# Trecho para leitura:
+---+

Esse ano, quando a chegada da imagem do Senhor do Bonfim na Bahia completa 275 anos, Padre Edson providenciou um carro alegórico representando uma caravela, já que Bonfim chegou por via marítima. O carro levará a chamada imagem peregrina de Senhor do Bonfim da Conceição até a Colina Sagrada. Mas, o padre quer muito mais.“Nosso objetivo é voltar a abrir a igreja para o povo no dia da lavagem. Pouco a pouco nós vamos conseguir isso. Tenho fé”, diz o padre Edson.Popularidade O crescimento da popularidade da festa teria coincidido com os primeiros anos do jornal, diz o antigo editor-chefe do CORREIO, Demóstenes Teixeira. No final dos anos 1970 e início dos anos 1980, a lavagem passou a atrair gente de todo o país quando foi transformada num evento do calendário turístico de Salvador. “Isso aconteceu no governo de Antonio Carlos Magalhães. O responsável? Paulo Guadenzi, que foi presidente da Bahiatursa”, lembra Demóstenes. A fé que une: baiana dá banho de água de cheiro em freira na Lavagem do Bonfim de 2014 (Foto: Marina Silva/Arquivo CORREIO) A política sempre esteve muito presente nas páginas que tinham como foco a lavagem. Demóstenes, que diz ser “do tempo em que muita gente andava pelas ruas ‘mais enfeitada que jegue na Lavagem do Bonfim’", afirma que nos anos de eleição ou de apresentação de candidatos, muito da cobertura girava em torno desse tema. A redemocratização do país, à época, teria tido um papel fundamental para transformar a festa e a forma com que os jornais a tratavam.“Todos os que imaginavam ter votos para disputar de fato o cargo almejado tinham obrigação de cumprir o ritual da caminhada ao Bonfim. Fosse devoto ou não. Os jornais, na cobertura jornalística do evento, sempre deram destaque à popularidade deste ou daquele candidato ao longo do trajeto”, lembra Demóstenes, que comandou a redação do CORREIO de 1990 a 2007.O projeto Correio 40 Anos tem oferecimento Bradesco, patrocínio Hapvida e Sotero Ambiental, apoio institucional Prefeitura de Salvador, apoio Vinci AirPorts, Sesi, Salvador Shopping, Unijorge, Claro, Sebrae, Itaipava Arena Fonte Nova, Santa Casa da Bahia e Coelba.

+---+

# Itens armazenados:
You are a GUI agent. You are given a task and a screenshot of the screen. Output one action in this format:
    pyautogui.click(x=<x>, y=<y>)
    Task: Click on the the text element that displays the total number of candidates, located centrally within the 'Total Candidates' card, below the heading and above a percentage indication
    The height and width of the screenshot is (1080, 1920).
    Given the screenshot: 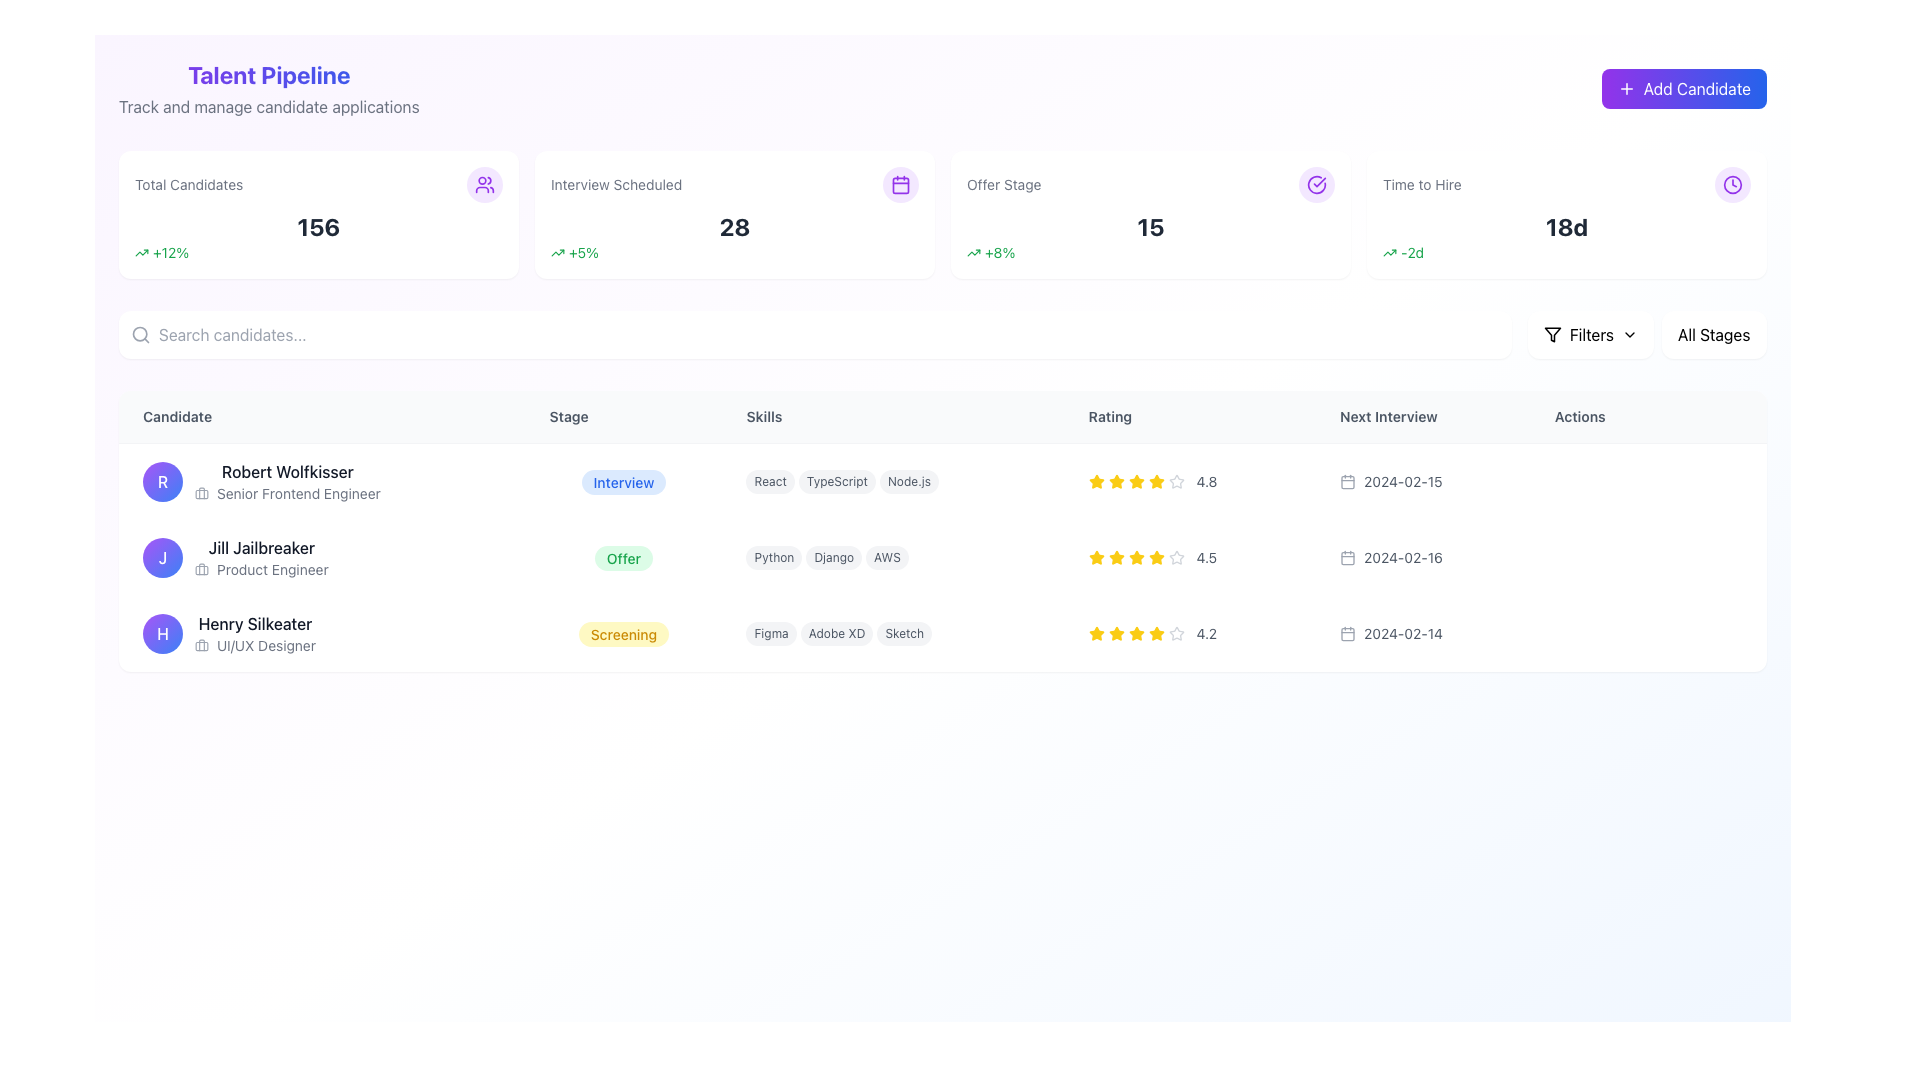 What is the action you would take?
    pyautogui.click(x=317, y=226)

+---+

# Tarefas do exercício:
1) Diga se cada afirmação concorda com o trecho sobre a Lavagem do Bonfim, respondendo sim ou não e citando literalmente as palavras do trecho que decidem a resposta: (a) a imagem do Senhor do Bonfim chegou à Bahia por via marítima; (b) Demóstenes Teixeira comandou a redação do CORREIO de 1980 a 2007; (c) a lavagem virou evento do calendário turístico de Salvador no governo de Antonio Carlos Magalhães.
2) Continue o trecho sobre a Lavagem do Bonfim a partir do ponto em que ele termina.
Os itens não têm nenhum papel nesta atividade.

# Respostas escritas:
1)
(a) Sim: "já que Bonfim chegou por via marítima".
(b) Não: "que comandou a redação do CORREIO de 1990 a 2007".
(c) Sim: "Isso aconteceu no governo de Antonio Carlos Magalhães."

2)
Momentos e mudanças na Lavagem do Bonfim:
1745 – Em 18 de abril daquele ano, as imagens do Senhor do Bonfim e de Nossa Senhora da Guia, procedentes da cidade de Setúbal, Portugal, chegavam a Salvador trazidas pelo Capitão de Mar e Guerra Theodósio Rodrigues de Farias.
1754 – Igreja levou nove anos para ser construída. Basílica foi inaugurada no dia de São João, 24 de junho de 1754.
1889 – Dom Antônio Luís Santos manda publicar uma portaria que proibia as lavagens das igrejas em dias de festa em homenagem aos santos. A população insiste na continuidade da tradição e passa a fazer a lavagem do lado de fora, nas escadarias.
2009 – Padre Edson Menezes abre uma janela no alto da igreja e mostra a imagem de Senhor do Bonfim para a multidão. O povo ovacionou o ato e Senhor do Bonfim mostrava que ainda era um “superstar”.
2010 – Pela primeira vez na história, em 266 anos de devoção, a imagem de Senhor do Bonfim (réplica em menor tamanho) participou diretamente da festa. Do início ao fim, foi levada em um andor nos braços do povo.
2011 – Uma ação cautelar ajuizada pela OAB-BA e ONGs de ativistas do meio ambiente contra a presença de jegues e outros equídeos na festa fez o Bonfim perder uma de suas principais tradições: as carroças enfeitadas puxadas pelos animais foram proibidas.